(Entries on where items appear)
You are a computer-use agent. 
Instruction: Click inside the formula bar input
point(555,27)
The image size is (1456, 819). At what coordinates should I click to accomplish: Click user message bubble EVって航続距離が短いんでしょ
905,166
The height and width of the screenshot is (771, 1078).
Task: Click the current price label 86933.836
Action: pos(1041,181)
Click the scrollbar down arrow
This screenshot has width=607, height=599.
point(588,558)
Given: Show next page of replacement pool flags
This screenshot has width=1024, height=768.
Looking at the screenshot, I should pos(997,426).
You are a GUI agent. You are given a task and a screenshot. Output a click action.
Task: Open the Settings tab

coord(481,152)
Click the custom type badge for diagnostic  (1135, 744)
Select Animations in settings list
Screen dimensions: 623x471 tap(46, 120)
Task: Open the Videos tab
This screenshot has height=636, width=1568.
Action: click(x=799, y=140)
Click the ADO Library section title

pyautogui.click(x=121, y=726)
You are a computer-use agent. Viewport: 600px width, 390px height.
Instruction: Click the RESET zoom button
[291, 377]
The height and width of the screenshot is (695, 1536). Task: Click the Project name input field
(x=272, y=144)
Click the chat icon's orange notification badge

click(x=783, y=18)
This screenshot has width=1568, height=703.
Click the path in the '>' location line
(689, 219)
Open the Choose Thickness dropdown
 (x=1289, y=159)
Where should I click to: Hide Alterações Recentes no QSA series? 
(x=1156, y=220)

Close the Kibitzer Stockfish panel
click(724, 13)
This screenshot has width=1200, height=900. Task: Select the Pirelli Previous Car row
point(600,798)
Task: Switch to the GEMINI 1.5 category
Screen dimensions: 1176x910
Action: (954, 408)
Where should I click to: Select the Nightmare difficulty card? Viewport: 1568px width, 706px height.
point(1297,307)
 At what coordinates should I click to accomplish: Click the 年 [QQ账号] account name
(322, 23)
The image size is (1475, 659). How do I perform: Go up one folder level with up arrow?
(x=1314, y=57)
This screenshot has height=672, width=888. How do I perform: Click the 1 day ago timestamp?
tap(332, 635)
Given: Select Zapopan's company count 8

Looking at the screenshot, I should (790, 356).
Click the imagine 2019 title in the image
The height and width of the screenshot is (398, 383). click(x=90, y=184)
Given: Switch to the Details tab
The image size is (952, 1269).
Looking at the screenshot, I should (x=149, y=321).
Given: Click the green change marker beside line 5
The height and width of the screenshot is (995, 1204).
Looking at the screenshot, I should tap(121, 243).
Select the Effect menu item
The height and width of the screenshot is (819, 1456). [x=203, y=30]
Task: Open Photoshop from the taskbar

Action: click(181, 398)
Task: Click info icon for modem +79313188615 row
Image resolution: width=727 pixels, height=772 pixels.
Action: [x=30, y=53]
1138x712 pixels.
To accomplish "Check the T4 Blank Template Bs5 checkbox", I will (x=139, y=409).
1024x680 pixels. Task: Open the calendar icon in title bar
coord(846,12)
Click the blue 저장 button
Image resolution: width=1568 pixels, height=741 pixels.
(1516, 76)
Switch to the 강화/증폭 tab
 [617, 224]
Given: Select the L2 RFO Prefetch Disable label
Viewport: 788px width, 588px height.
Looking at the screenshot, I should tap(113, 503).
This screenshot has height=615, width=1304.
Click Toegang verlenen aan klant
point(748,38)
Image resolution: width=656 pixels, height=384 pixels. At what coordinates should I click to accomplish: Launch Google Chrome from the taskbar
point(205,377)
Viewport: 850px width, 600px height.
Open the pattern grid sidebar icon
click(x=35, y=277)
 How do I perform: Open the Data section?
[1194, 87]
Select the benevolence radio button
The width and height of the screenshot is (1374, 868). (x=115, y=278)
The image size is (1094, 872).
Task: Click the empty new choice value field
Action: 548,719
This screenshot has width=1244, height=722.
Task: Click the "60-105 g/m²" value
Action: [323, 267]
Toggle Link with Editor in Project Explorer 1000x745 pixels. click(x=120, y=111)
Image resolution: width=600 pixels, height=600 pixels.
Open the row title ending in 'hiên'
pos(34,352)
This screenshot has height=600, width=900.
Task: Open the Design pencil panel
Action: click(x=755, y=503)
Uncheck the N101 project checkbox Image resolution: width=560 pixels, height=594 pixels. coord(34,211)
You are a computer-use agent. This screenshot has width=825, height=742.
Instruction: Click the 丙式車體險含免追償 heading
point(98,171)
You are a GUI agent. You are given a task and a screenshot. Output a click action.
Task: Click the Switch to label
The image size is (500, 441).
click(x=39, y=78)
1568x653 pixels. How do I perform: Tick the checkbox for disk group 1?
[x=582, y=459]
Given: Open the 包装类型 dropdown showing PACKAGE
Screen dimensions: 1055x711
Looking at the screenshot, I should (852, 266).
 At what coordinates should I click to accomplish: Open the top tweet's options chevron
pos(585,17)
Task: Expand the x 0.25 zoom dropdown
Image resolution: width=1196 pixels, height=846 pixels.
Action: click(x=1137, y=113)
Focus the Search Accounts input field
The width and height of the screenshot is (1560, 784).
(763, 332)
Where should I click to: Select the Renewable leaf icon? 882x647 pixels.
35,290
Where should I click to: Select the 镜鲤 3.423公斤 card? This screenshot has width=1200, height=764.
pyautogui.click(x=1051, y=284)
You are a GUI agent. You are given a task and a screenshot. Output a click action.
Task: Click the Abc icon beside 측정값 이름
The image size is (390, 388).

PROBLEM TO WORK ON:
Print the material again, unchanged, starting at its first line and stopping after the line that contains "Looking at the screenshot, I should (790, 356).".

CORRECT RESULT:
You are a computer-use agent. 
Instruction: Click inside the formula bar input
point(555,27)
The image size is (1456, 819). At what coordinates should I click to accomplish: Click user message bubble EVって航続距離が短いんでしょ
905,166
The height and width of the screenshot is (771, 1078).
Task: Click the current price label 86933.836
Action: pos(1041,181)
Click the scrollbar down arrow
This screenshot has width=607, height=599.
point(588,558)
Given: Show next page of replacement pool flags
This screenshot has width=1024, height=768.
Looking at the screenshot, I should pos(997,426).
You are a GUI agent. You are given a task and a screenshot. Output a click action.
Task: Open the Settings tab

coord(481,152)
Click the custom type badge for diagnostic  (1135, 744)
Select Animations in settings list
Screen dimensions: 623x471 tap(46, 120)
Task: Open the Videos tab
This screenshot has height=636, width=1568.
Action: click(x=799, y=140)
Click the ADO Library section title

pyautogui.click(x=121, y=726)
You are a computer-use agent. Viewport: 600px width, 390px height.
Instruction: Click the RESET zoom button
[291, 377]
The height and width of the screenshot is (695, 1536). Task: Click the Project name input field
(x=272, y=144)
Click the chat icon's orange notification badge

click(x=783, y=18)
This screenshot has width=1568, height=703.
Click the path in the '>' location line
(689, 219)
Open the Choose Thickness dropdown
 (x=1289, y=159)
Where should I click to: Hide Alterações Recentes no QSA series? 
(x=1156, y=220)

Close the Kibitzer Stockfish panel
click(724, 13)
This screenshot has width=1200, height=900. Task: Select the Pirelli Previous Car row
point(600,798)
Task: Switch to the GEMINI 1.5 category
Screen dimensions: 1176x910
Action: (954, 408)
Where should I click to: Select the Nightmare difficulty card? Viewport: 1568px width, 706px height.
point(1297,307)
 At what coordinates should I click to accomplish: Click the 年 [QQ账号] account name
(322, 23)
The image size is (1475, 659). How do I perform: Go up one folder level with up arrow?
(x=1314, y=57)
This screenshot has height=672, width=888. How do I perform: Click the 1 day ago timestamp?
tap(332, 635)
Given: Select Zapopan's company count 8

Looking at the screenshot, I should (790, 356).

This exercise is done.